Initialization (supervised learning with labelled data)

We provide our pretrained initialization models used in our DTC experiments. If you have downloaded all our pretrained models by running sh scripts/download_pretrained_models.sh, the pretrained initialization models are placed in ./data/experiments/pretrained. Alternatively, if you only want to download the initialization models (~236M) and do not need the pretrained DTC models, run the command:

sh scripts/download_init_pretrained.sh

If you would like to train the initialization model with labelled data, run the commands:

# Train CIFAR-10 with the 5 labelled classes
CUDA_VISIBLE_DEVICES=0 python cifar10_classif.py 

# Train CIFAR-100 with the 80 labelled classes
CUDA_VISIBLE_DEVICES=0 python cifar100_classif.py 

# Train SVHN with the 5 labelled classes
CUDA_VISIBLE_DEVICES=0 python svhn_classif.py 

# Train ImageNet with the 800 labelled classes
CUDA_VISIBLE_DEVICES=0 python imagenet_classif.py

# Train OmniGlot with the labelled classes with prototypical loss
CUDA_VISIBLE_DEVICES=0 python omniglot_proto.py

DTC training (known number of novel categories)

After having the supervised pretrained model (initialization of DTC), you could run the DTC code on unlabelled data of novel categories.

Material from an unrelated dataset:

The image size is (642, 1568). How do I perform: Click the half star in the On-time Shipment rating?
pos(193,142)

To reproduce exactly the same numbers as in our paper, you are suggested to use the pretrained initialization models downloaded above.

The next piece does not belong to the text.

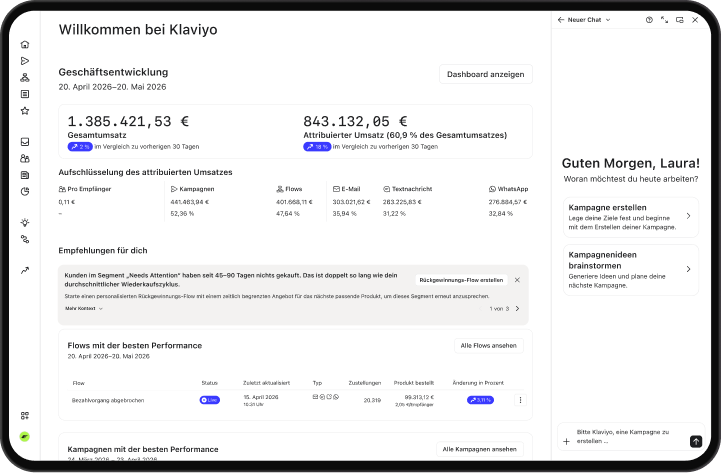
Task: Click the send arrow button in chat
Action: (x=696, y=441)
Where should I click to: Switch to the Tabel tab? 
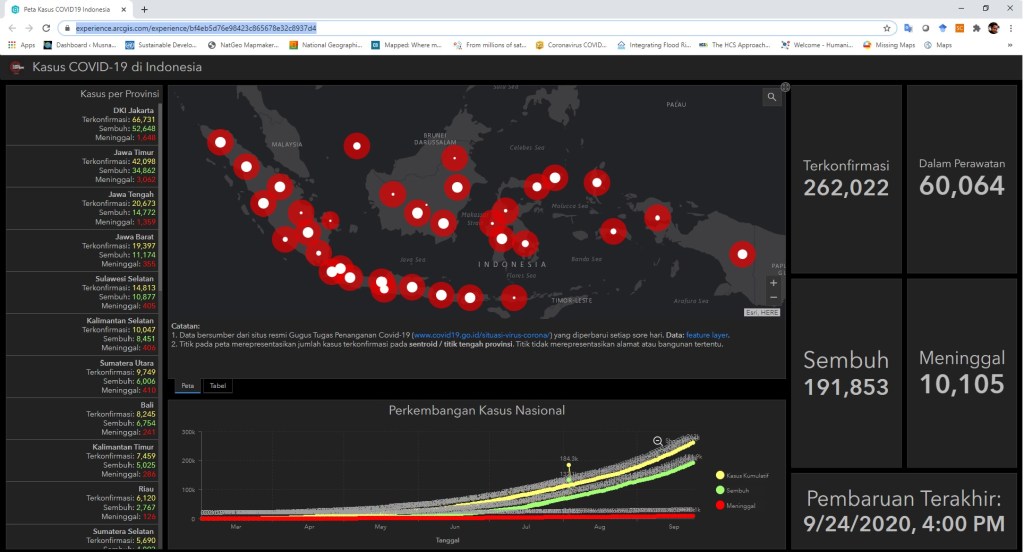217,385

To train the DTC model on CIFAR-10, run the commands:

# Single run demo (DTC-PI)
CUDA_VISIBLE_DEVICES=0 python cifar10_DTC.py 

# Train DTC-Baseline 10 runs
CUDA_VISIBLE_DEVICES=0 sh scripts/cifar10_DTC_Baseline_10runs.sh

# Train DTC-PI 10 runs
CUDA_VISIBLE_DEVICES=0 sh scripts/cifar10_DTC_PI_10runs.sh

# Train DTC-TE 10 runs
CUDA_VISIBLE_DEVICES=0 sh scripts/cifar10_DTC_TE_10runs.sh

# Train DTC-TEP 10 runs
CUDA_VISIBLE_DEVICES=0 sh scripts/cifar10_DTC_TEP_10runs.sh

To train DTC model on other datasets, i.e., ImageNet, OmniGlot, CIFAR-100, and SVHN, just replace cifar10 in the above commands by imagenet, omniglot, cifar100, and svhn. For experiments of transferring from ImageNet to CIFAR-10, replace cifar10 in the above commands by imagenet2cifar.

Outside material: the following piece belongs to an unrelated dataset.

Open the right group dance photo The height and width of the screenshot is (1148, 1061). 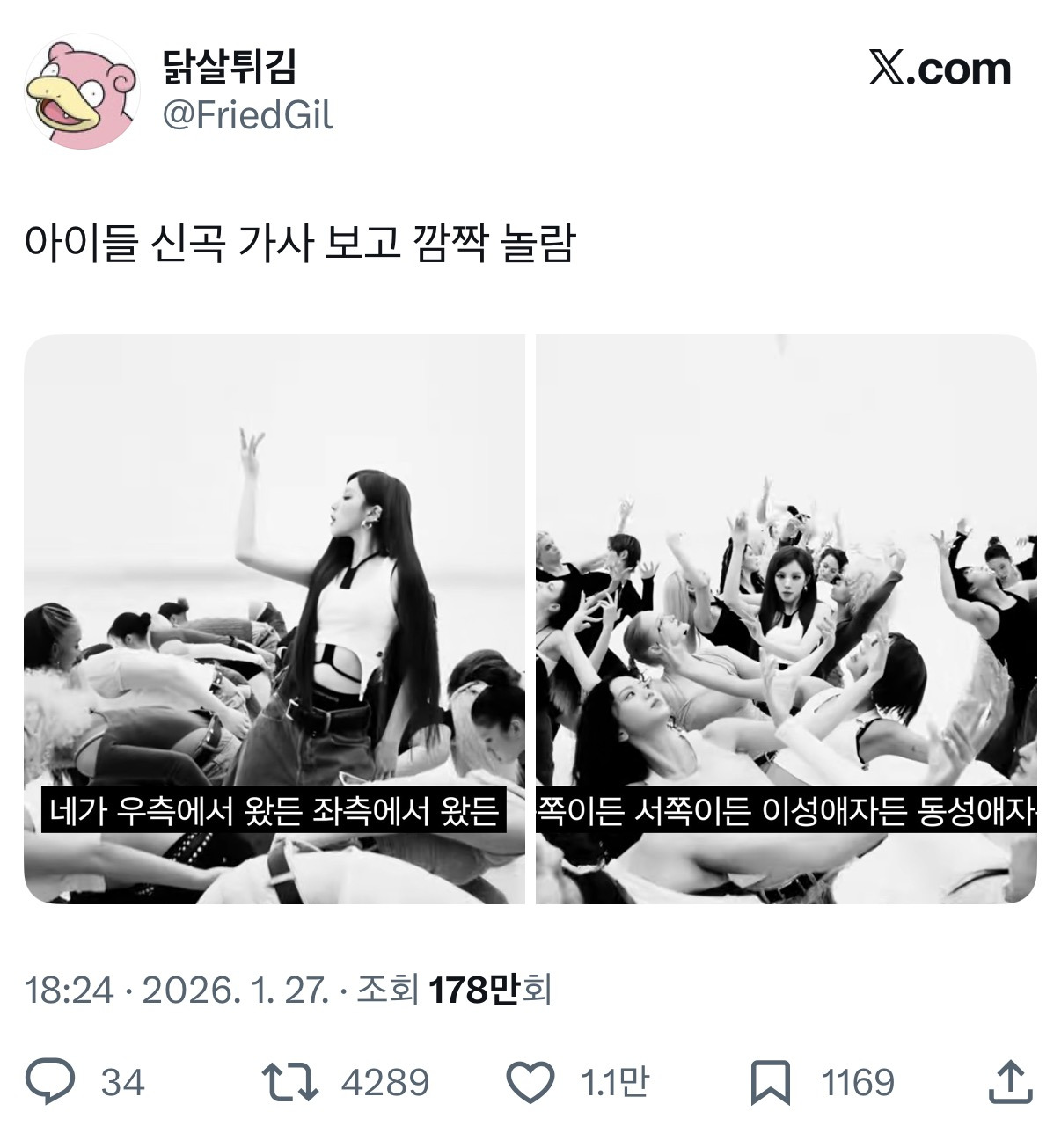coord(787,618)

Estimating the number of novel categories

To estimate the number of novel categories, run the commands:

# For OmniGlot 
CUDA_VISIBLE_DEVICES=0 python omniglot_est_k.py 

# For ImageNet subset A 
CUDA_VISIBLE_DEVICES=0 python imagenet_est_k.py --subset A 

# For ImageNet subset B 
CUDA_VISIBLE_DEVICES=0 python imagenet_est_k.py --subset B 

# For ImageNet subset C 
CUDA_VISIBLE_DEVICES=0 python imagenet_est_k.py --subset C 

# For CIFAR-100 
CUDA_VISIBLE_DEVICES=0 python cifar100_est_k.py 

DTC training (unknown number of novel categories)

# Single run demo on OmniGlot 
CUDA_VISIBLE_DEVICES=0 python omniglot_DTC_unknown.py 

# OmniGlot 10 runs
CUDA_VISIBLE_DEVICES=0 sh scripts/omniglot_DTC_unknown_10runs.sh

# ImageNet subset A (using our estimated category numbers) 
CUDA_VISIBLE_DEVICES=0 python imagenet_DTC.py --subset A --n_clusters 34

# ImageNet subset B (using our estimated category numbers) 
CUDA_VISIBLE_DEVICES=0 python imagenet_DTC.py --subset B --n_clusters 31

# ImageNet subset C (using our estimated category numbers) 
CUDA_VISIBLE_DEVICES=0 python imagenet_DTC.py --subset C --n_clusters 32

Citation

If this work is helpful for your research, please cite our paper.

@inproceedings{Han2019learning,
author    = {Kai Han and Andrea Vedaldi and Andrew Zisserman},
title     = {Learning to Discover Novel Visual Categories via Deep Transfer Clustering},
booktitle = {International Conference on Computer Vision (ICCV)},
year      = {2019}
}

Acknowledgments

We are grateful to EPSRC Programme Grant Seebibyte EP/M013774/1 and ERC StG IDIU-638009 for support.